Premio per il miglior manoscritto originale
attribuito dall'Archivio diaristico

Luigi Sandulli
nato a Contrada (Avellino) nel 1868, morto nel 1957

Antonetta Tranfaglia
nata a Contrada (Avellino) nel 1876, morta nel 1949

“Mosaico d’amore di fine ‘800”
epistolario 1895-1900

Immaginate di trovarvi in Archivio e di trovarvi ad aprire, un giorno, una valigetta marrone piena di lettere che due giovani si sono scambiati ininterrottamente per 5 anni, alla fine dell’800, per non recidere il legame d’amore che li univa nonostante il contrasto con le famiglie di appartenenza.
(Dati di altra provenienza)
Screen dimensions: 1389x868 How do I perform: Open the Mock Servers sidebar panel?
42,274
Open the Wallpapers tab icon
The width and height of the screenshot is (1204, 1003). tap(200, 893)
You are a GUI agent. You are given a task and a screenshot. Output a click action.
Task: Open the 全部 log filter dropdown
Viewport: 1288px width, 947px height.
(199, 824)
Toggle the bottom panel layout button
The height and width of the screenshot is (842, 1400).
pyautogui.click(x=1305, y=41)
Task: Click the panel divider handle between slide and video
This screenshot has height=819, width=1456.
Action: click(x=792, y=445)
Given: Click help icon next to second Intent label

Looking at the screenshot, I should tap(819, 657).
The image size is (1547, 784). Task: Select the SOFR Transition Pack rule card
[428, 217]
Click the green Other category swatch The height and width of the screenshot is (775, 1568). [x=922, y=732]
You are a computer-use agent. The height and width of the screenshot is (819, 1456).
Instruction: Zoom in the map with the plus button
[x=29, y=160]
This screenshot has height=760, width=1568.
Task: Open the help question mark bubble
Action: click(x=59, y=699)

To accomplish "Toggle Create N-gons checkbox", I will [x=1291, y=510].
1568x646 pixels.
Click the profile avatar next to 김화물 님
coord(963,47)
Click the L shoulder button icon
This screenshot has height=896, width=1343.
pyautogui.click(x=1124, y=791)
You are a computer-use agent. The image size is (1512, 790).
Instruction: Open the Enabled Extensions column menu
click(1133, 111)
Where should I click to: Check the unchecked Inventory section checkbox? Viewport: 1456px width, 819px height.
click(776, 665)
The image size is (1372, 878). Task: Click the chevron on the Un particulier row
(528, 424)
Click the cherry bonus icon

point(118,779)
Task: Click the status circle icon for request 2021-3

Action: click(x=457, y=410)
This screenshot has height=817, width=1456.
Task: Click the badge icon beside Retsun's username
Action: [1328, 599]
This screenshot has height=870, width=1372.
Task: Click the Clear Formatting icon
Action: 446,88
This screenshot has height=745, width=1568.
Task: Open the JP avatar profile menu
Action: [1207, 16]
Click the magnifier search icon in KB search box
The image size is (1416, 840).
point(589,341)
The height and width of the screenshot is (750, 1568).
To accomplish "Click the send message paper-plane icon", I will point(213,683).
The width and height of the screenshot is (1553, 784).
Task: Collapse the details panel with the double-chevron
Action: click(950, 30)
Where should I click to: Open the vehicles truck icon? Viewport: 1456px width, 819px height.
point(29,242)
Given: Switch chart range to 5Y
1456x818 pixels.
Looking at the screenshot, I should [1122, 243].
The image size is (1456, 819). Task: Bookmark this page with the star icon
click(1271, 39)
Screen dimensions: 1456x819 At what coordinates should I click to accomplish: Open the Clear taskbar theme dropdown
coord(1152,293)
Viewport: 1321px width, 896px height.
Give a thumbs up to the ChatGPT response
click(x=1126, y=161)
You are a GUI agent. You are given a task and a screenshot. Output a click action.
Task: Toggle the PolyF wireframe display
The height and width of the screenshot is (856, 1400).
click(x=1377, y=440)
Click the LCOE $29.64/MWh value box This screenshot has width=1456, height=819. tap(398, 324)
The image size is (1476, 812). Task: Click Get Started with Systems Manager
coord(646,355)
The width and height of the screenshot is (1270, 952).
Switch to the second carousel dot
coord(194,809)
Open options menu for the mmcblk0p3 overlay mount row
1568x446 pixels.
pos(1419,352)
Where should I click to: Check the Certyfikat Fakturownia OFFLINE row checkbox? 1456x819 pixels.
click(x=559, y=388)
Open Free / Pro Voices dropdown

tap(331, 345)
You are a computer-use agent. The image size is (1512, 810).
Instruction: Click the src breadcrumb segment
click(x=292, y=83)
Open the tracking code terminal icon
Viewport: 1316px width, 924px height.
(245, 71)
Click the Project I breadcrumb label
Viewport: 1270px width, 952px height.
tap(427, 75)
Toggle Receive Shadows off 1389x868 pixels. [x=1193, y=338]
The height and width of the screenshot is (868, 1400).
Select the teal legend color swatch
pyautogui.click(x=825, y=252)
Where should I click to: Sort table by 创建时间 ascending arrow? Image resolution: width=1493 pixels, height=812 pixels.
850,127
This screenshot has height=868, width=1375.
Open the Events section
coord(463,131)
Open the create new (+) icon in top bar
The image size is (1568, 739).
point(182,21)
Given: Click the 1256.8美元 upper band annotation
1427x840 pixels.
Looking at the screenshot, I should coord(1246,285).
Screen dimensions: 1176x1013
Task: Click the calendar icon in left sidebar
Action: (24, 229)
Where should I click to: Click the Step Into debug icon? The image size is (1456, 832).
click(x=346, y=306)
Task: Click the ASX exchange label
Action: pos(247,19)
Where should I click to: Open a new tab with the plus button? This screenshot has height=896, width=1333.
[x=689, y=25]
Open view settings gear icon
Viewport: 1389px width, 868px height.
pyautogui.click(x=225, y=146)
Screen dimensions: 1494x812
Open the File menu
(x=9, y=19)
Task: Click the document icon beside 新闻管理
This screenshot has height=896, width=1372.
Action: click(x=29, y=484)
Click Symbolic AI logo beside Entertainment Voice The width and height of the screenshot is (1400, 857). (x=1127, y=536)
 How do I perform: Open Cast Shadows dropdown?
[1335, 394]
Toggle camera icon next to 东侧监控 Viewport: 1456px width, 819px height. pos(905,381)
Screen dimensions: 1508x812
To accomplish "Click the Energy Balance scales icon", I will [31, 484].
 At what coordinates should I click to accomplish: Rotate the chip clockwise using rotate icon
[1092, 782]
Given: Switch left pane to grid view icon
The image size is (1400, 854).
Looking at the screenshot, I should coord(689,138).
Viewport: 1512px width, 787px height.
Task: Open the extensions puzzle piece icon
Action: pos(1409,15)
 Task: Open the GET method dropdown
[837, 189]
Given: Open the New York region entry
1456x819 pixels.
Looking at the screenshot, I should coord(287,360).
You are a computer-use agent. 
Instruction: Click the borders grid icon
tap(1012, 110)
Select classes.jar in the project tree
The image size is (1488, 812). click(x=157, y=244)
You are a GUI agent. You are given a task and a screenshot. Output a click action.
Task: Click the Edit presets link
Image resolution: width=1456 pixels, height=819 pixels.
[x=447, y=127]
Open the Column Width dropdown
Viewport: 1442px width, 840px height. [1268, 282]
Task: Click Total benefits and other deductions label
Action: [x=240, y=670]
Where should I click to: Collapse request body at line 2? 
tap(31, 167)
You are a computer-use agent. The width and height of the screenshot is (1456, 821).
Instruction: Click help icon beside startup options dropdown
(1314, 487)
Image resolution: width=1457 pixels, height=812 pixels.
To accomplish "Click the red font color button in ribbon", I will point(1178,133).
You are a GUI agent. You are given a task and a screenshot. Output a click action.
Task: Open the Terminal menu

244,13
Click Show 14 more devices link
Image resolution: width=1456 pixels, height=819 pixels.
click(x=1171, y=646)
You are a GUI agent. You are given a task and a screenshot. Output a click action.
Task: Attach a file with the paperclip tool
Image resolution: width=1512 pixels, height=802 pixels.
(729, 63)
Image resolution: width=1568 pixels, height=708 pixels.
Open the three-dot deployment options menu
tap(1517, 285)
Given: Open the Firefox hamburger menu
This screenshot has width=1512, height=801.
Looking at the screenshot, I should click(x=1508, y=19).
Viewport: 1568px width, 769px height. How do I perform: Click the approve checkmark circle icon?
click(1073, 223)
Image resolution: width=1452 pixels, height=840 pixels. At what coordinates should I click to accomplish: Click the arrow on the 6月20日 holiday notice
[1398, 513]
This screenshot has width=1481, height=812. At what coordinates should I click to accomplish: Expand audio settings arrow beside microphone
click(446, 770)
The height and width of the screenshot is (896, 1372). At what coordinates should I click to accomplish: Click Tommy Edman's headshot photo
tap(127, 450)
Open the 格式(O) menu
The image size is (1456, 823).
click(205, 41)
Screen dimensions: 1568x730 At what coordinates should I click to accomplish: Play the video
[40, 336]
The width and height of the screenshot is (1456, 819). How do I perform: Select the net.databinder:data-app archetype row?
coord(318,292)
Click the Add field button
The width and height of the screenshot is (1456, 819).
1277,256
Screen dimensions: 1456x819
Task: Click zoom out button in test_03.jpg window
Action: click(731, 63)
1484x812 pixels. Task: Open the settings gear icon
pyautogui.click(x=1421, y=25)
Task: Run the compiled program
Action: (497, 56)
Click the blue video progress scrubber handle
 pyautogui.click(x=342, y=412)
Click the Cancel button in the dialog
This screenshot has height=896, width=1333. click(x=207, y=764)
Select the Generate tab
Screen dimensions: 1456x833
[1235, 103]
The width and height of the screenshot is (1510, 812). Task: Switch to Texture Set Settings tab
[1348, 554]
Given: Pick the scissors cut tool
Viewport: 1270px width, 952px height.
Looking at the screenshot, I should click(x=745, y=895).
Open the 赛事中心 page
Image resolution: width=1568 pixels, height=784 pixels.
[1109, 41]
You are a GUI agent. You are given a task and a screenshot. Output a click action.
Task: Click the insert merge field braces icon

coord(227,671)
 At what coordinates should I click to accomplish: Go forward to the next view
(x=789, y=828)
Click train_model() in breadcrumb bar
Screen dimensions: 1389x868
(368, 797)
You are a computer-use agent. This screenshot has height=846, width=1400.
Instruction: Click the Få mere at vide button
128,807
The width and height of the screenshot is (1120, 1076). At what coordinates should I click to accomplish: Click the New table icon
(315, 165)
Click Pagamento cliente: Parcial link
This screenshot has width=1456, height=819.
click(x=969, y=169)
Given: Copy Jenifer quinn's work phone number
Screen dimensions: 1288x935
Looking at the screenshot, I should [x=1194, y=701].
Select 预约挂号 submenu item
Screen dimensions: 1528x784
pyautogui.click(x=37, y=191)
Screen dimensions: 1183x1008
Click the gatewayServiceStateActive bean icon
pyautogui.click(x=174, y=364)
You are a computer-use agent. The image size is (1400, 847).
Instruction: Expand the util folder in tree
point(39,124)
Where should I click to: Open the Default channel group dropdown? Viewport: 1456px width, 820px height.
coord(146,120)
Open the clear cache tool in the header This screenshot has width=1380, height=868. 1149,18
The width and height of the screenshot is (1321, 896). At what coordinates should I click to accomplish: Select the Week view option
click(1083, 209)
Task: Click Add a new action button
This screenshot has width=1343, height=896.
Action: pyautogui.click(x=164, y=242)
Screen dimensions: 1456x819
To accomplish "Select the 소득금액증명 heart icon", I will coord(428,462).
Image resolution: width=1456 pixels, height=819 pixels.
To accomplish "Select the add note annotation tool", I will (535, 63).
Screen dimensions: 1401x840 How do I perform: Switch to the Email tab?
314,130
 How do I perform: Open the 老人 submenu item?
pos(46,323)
Avrete in mano la storia di vita di Luigi e Antonetta, due ragazzi di Avellino che si sono piaciuti nonostante le idee politiche divergenti dei rispettivi genitori, il divieto di incontrarsi, e che si sono nutriti di sentimenti affidati all’inchiostro e alla carta, oltre a qualche sguardo da lontano scambiato dalla strada al balcone, dal 1895 al 1900. Fino a quando la loro perseveranza non è stata premiata con un matrimonio, celebrato all’alba del Novecento e durato “finché morte non vi separi”. Immaginate di scoprire l’evoluzione del loro affetto anche attraverso la metamorfosi del linguaggio, che esordisce nelle prime lettere con un reciproco “voi” e si trasforma nel tempo in formule sempre più dirette e familiari. E immaginate ancora che da quella valigetta marrone spuntino fuori biglietti augurali della Pasqua 1896, una tessera delle ferrovie dello Stato, una carta d’identità e sei foto di Luigi, buste contenenti fiori secchi, una cravatta di Luigi usata per il matrimonio, un riccio di capelli di Antonetta, un cliché della fotografia di Antonetta, e ancora tanti oggetti e pezzi di vita appartenuti a questi giovani innamorati. Avrete in mano tutte le tessere per ricostruire un mosaico d’amore di fine ‘800.